Saturday, Feb’y 13th 64 days out Lat. 56” 30’ South, Long. 71”00’ West
A hard beat! For 4 days we have been beating about against head winds and strong currents. One day when we thought we had done well, we found that we had drifted right to where we had started from the day before. Two days we were becalmed in sight of those islands, the Diego Ramirez, with the tide whirling around us round and round as though we were in a boiling pot. It roared and hissed along side and spit at us out of perfect contempt, and it took a good breeze to get us out of it. We have seen a good many ships and signalized some, but they are all out of sight now. The water is a beautiful purple blue; it is one of the voices that speaks to us of danger, for when we approach the shore, and on our sounding it turns a sickly green. One night we were
Pilgarlic has been a little sick for a couple of days. Anxiety and care brought on a foul stomach and severe headache—just enough to show one what a mean thing it is to be sick at sea. But it’s all right, all right, he has no cause to complain; for two years he has not had an ache or a pain. What solitude this is; how still; lots of time to think. What queer fancies come, what visions of the past and future, but what has Pil to do with either. The present? The present? “Heart within and God o’erhead”. The past is gone. The future no man may foresee. The present is all we have.
Lat. 47”30’ S, Long. 89”09’ West, S. Pacific,
Sunday Feb’y 21st. 72 days
Crawling along. Nothing to write about, only it is cold chilly weather, but it grows warmer. No company but the albatross: Mother Carey’s chicken. Pigeons and large schools of white-bellied porpoises; they are a beautiful sight. They have been sporting about all day, turning their sides up and laughing at us. One of the sailors caught one and, in so doing, got overboard, but he got back again. The birds are our constant companions. Sometimes a big old albatross may be seen coming right perfectly horizontal and not moving a hair. They scale along this way for a long time. When close-to they cast their head sideways and ogle us with
I often think of the steamer on the Kennebec coming up the river head-on: nothing in motion in sight, her two great wheels at her sides extended like the wings of the bird.
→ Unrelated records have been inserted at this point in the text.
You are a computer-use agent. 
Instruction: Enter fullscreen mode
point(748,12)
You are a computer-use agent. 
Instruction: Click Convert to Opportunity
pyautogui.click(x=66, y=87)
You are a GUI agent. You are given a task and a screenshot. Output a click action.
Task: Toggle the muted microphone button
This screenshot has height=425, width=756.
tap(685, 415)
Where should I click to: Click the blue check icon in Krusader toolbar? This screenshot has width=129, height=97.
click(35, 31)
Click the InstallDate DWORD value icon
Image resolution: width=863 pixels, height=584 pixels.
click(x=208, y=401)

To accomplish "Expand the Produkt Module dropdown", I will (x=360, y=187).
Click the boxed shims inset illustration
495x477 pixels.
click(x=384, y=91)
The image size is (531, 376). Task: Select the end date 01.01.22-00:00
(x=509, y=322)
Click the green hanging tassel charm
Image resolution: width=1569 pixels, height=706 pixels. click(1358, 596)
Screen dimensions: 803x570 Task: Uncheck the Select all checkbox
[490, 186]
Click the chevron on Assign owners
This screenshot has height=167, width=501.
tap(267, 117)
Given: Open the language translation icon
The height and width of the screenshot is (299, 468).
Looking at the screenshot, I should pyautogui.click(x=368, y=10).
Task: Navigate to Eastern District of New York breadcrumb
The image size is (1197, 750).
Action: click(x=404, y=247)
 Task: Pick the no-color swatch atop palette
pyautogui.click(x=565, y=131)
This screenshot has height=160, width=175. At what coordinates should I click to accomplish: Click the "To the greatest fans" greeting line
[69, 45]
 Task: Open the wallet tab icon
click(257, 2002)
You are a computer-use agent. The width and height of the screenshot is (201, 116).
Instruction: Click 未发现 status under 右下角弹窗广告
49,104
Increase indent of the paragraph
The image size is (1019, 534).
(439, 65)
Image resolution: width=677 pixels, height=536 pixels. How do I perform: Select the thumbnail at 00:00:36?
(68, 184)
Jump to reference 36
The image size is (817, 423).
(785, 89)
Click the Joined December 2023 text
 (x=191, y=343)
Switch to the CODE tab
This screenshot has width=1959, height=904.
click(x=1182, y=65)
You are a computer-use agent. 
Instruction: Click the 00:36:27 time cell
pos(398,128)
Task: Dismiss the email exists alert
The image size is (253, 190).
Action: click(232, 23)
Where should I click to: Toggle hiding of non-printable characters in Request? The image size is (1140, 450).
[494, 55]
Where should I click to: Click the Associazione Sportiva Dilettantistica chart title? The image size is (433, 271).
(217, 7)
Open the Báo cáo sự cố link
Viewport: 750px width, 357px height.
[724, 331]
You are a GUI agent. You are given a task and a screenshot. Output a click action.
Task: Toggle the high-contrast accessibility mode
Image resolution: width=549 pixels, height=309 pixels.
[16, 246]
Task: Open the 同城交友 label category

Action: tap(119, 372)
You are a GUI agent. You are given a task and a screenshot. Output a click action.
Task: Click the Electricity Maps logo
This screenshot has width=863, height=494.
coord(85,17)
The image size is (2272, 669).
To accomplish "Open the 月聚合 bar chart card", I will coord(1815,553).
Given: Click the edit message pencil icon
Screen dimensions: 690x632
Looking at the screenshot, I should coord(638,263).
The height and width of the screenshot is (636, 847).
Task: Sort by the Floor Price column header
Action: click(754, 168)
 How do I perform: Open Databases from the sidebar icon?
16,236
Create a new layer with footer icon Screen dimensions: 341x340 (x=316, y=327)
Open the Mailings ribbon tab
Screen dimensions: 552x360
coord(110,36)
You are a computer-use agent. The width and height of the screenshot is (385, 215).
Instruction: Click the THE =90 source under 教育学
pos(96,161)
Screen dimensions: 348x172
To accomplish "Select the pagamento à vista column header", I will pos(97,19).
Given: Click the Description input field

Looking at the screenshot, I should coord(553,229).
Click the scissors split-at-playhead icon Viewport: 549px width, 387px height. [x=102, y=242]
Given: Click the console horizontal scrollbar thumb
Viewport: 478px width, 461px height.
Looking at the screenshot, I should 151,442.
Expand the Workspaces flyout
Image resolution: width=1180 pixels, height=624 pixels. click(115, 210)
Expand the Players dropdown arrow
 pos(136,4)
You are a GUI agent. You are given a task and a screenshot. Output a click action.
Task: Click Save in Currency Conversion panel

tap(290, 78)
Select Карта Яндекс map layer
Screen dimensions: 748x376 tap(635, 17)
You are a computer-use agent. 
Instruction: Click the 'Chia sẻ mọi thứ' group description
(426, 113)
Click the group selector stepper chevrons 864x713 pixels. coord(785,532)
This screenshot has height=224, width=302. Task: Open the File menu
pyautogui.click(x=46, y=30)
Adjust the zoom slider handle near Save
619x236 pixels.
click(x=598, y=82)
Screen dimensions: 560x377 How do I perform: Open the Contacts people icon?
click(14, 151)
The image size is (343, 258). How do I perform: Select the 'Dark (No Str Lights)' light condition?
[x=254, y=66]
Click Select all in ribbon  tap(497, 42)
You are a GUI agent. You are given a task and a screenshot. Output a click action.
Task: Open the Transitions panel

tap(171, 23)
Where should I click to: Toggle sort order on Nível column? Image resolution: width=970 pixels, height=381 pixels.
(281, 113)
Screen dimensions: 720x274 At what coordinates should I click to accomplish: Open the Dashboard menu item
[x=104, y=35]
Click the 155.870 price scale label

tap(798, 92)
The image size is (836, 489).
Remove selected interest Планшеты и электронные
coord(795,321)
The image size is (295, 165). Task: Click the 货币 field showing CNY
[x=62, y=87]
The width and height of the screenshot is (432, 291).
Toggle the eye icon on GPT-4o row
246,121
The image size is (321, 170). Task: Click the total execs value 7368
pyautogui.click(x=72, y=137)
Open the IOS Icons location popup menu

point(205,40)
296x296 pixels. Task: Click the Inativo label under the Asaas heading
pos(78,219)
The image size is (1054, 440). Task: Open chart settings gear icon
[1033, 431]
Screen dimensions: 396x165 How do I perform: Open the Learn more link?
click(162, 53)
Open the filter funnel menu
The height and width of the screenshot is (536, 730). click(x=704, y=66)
And so we imagine all kinds of things for we haven’t much else to do. Time wears away; we are becalmed every other day. Yesterday we had a nice breeze and the old ship bowled along right merrily. We saw a large ship bound around Cape Horn, the only one we have seen for a week.
Killed two of our hogs yesterday and we are having a banquet of pork today. So we don’t mind Lent much as today is the sec. Sunday, Reading “Pickwick Papers” now. Away, away, to the home of my childhood today. Pil says that he thinks I think too much of my childhood and I had better think more of manhood.
Lat. 42 South, Long. 85 West. Pacific Ocean
80 Days out. March 1st
Pilgarlic thinks it ain’t much use to write, but it’s been so long since he wrote that he has concluded to venture a line or so today. We have been becalmed now over a week, and the high hopes we had of making a quick passage are all gone, yet we are content for we might have gone worse. Thanks for the fine run we had from New York to Cape Horn. When any one is becalmed at sea, it seems as though there never would be any wind again, and we begin to think of a time when our water will be all gone, of the “Ancient Mariner” all parched with thirst, and a thousand wild forebodings flit o’er us. Then comes the care of the Captain; oh the anxiety. Happy is he who can put them far from him.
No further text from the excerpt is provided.